* [抜粋本文]
____
「餃子の王将」は年商930億円。2年間で4度の値上げも“ファンが離れない”決定的な理由

 28か月連続で過去最高益を更新中の「餃子の王将」(株式会社王将フ-ドサ-ビス)。業績好調だが、それでもまた2024年6月21日に4度目の値上げを断行する。もともとが安いからという声もあるが、ここ最近の物価高騰で財布のひもが固くなってきている人々にはツラい。

「餃子の王将」は年商930億円。2年間で4度の値上げも“ファンが離れない”決定的な理由

餃子の王将

 この相次ぐ値上げで、もう行かないという声もあるが、それでも多くの人が餃子の王将に引き寄せられてしまう。その魅力は何だろうか?

◆2年間で4度の値上げをする餃子の王将

 そもそも、餃子の王将はラーメンチェーンに分類されるが、消費者には餃子を冠した中華ファミレスのイメージが強いだろう。そのラーメンチェーン業界では、日高屋や幸楽苑を抑え、堂々1位で絶対的な存在感があり、財務体質も盤石だ。

 そんな餃子の王将でも近年の物価高騰に耐えきれず、2022年5月・11月、2023年にも10月に3度目の値上げを実施し、今回で4度の値上げを実行中だ。あらゆるコストが上昇し、飲食店にとっては費用の負担が大きく、どの店も値上げを余儀なくされている。そういった環境下で、値上げしたにもかかわらず、客が離れないところか、業績を過去最高に更新しているのはさすがだ。

◆餃子の王将の今期の業績は?

 餃子の王将は「値上げした分を賃上げの原資にもする」と宣言しており、人を大切にする企業として社会的責任を全うするイメージも定着している。

 2024年の春季労使交渉で、基本給を底上げするベースアップと定期昇給などを合わせて平均月額3万9162円の賃上げで妥結したとテレビや新聞などで報道されている。労働組合が要求した2万220円を大幅に上回る。賃上げ率は11.5%で過去最高となるようだ。

 人に対する投資を怠らない会社の姿勢に、今のところお客さんは値上げにも理解を示しているようだ。3回目(2023年10月)の値上げから半年。その後の顧客動向はどうなっているのか? 今期4月、5月の実績は、

【王将フ-ドサ-ビスの業績(2024年4月、2024年5月)】

2024年4月:売上78億5300万円(前年比104.2%)、客数6820人(102.2%)、客単価1151円(102%)
____
* [提示項目]
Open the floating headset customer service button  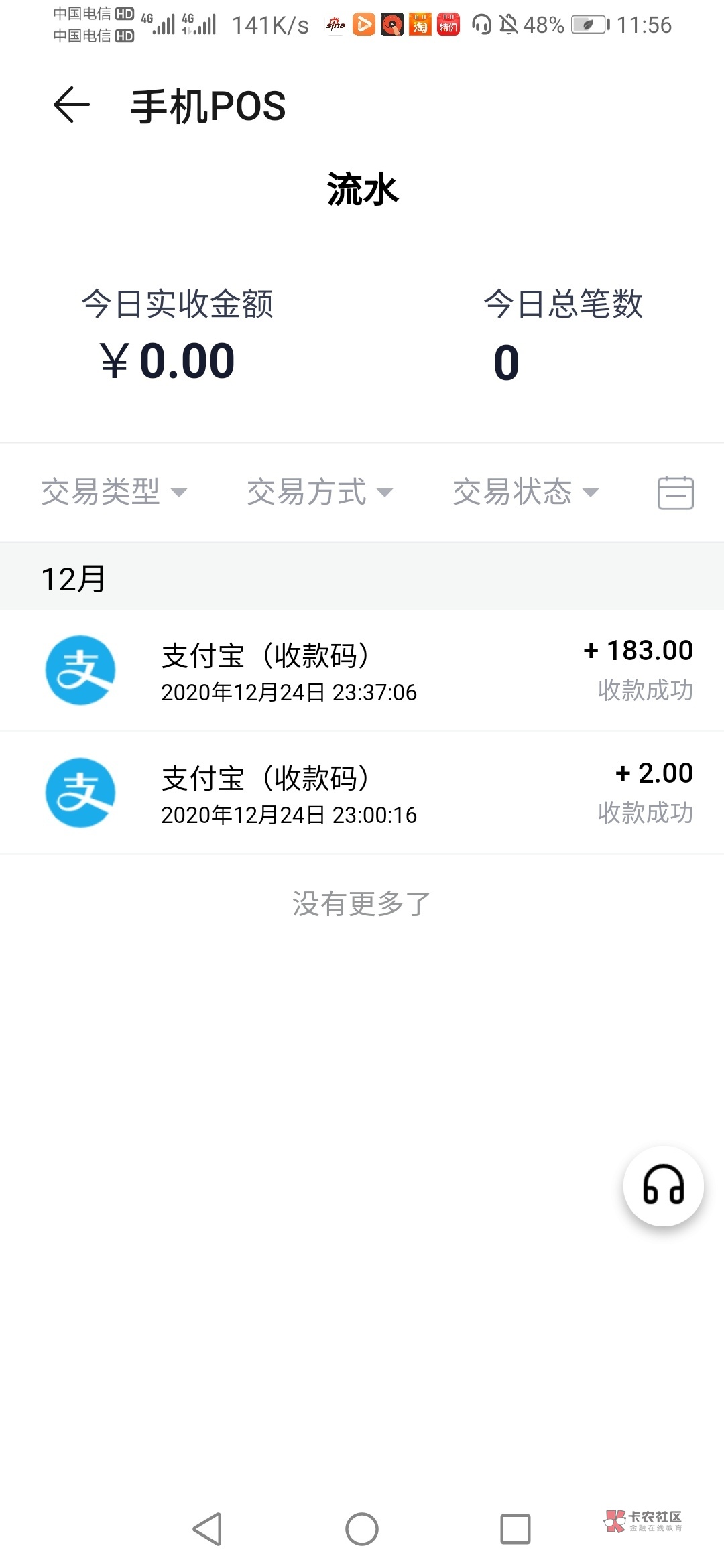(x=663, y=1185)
____
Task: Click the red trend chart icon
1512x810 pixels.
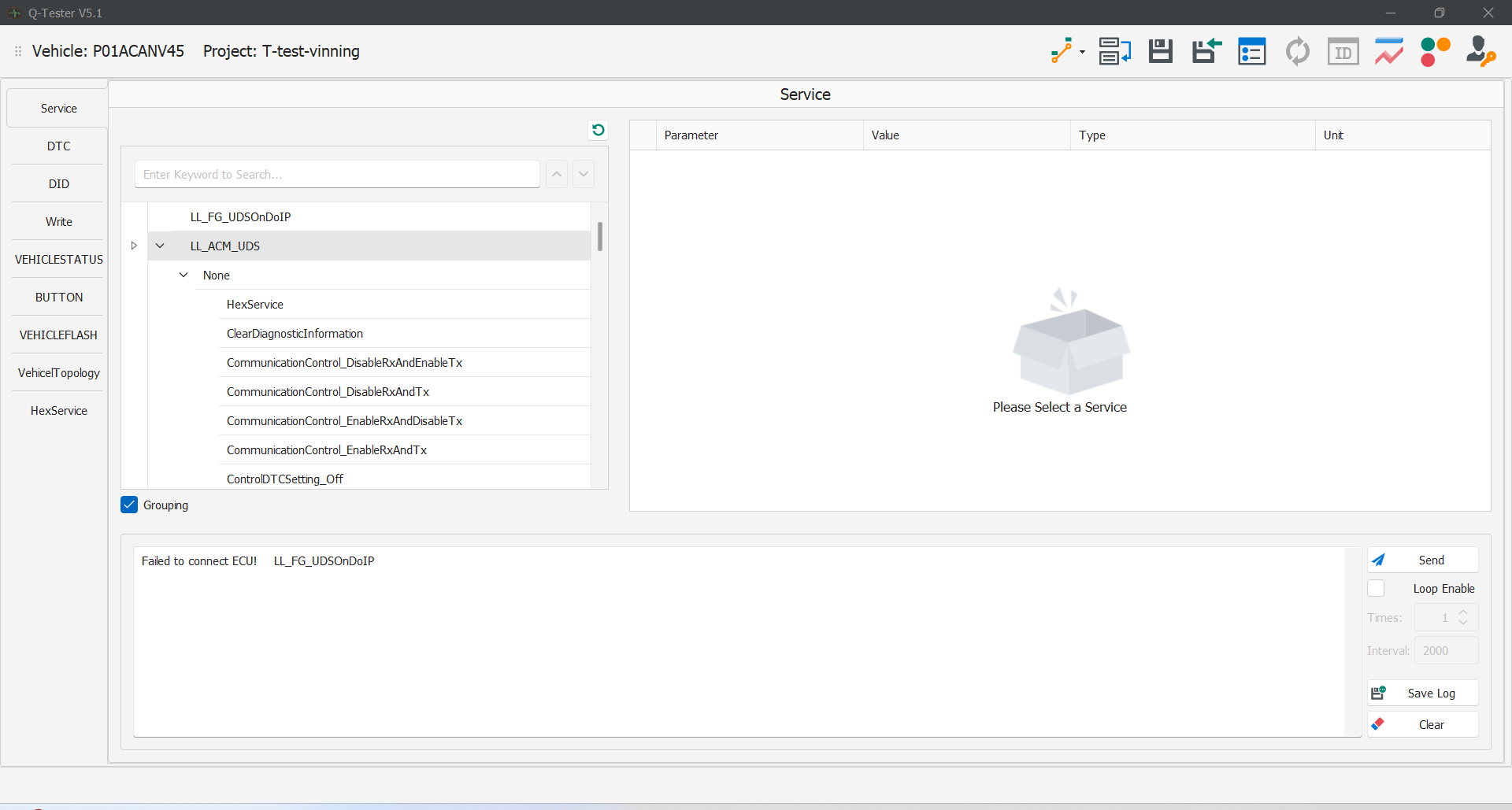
____
* [課題内容] 餃子の王将の記事から、「この相次ぐ値上げで、もう行か」から「感があり、財務体質も盤石だ。」までを一字一句変えずに書き写してください。 これらの項目は使わなくてよい。

* [回答]
この相次ぐ値上げで、もう行かないという声もあるが、それでも多くの人が餃子の王将に引き寄せられてしまう。その魅力は何だろうか?

◆2年間で4度の値上げをする餃子の王将

 そもそも、餃子の王将はラーメンチェーンに分類されるが、消費者には餃子を冠した中華ファミレスのイメージが強いだろう。そのラーメンチェーン業界では、日高屋や幸楽苑を抑え、堂々1位で絶対的な存在感があり、財務体質も盤石だ。